Foi ontem à noite que, pela primeira vez, tive que enfrentar meu pavor e matar com minhas próprias mãos, quer dizer, com uma lata quase inteira de spray-mata-barata (que sabiamente comprei semana passada), uma baratona-pretona-cascudona-nojentona (e nem venha me dizer que barata de jardim não é nojenta, porque é! Todas elas são!) que apareceu no teto da sala de estar – elas, quando aparecem aqui dentro de casa, SEMPRE aparecem no teto, perto da saída do ar condicionado/aquecimento.

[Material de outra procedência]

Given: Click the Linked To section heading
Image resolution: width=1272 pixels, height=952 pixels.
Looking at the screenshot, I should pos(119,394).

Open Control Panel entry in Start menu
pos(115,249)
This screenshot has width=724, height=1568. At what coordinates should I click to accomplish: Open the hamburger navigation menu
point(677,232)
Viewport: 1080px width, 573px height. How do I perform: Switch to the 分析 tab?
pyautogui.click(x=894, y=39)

Anyways, a cada esguichada que eu dava na dita cuja, era um grito que saía do meu âmago, um arrepio nervoso de levantar todos os pêlos dos pés à cabeça, mas venci! Tá, como eu usei a lata quase toda, a barata morreria intoxicada ou afogada, não ia ter jeito.

E o nervoso, depois, pra pegar aquela coisa nojenta e jogar fora? Usei meio-rolo de papel toalha (não pensem vocês que estou exagerando porque não estou!), pra não sentir aquele cadáver nos meus dedinhos. Enrolei, coloquei dentro de uma sacola e dei dois nós. Só então, ela foi pro lixo – pô, tá pensando o quê? Já vi barata se fingir de morta! Eu é que não arrisco! Já imaginou se na manhã seguinte eu abro a lixeira e vem uma barata em cima de mim? Seguro morreu de velho…

Oh well, eu sobrevivi, e dessa primeira vez, infelizmente, jamais esquecerei. Só espero que não haja uma segunda… pelo menos não este ano.

Ah, os meninos assistiram, de perto, toda a cena (que pra fim foi em câmera lenta), calados e com os olhos arregalados. Será que eu fiz muito escândalo?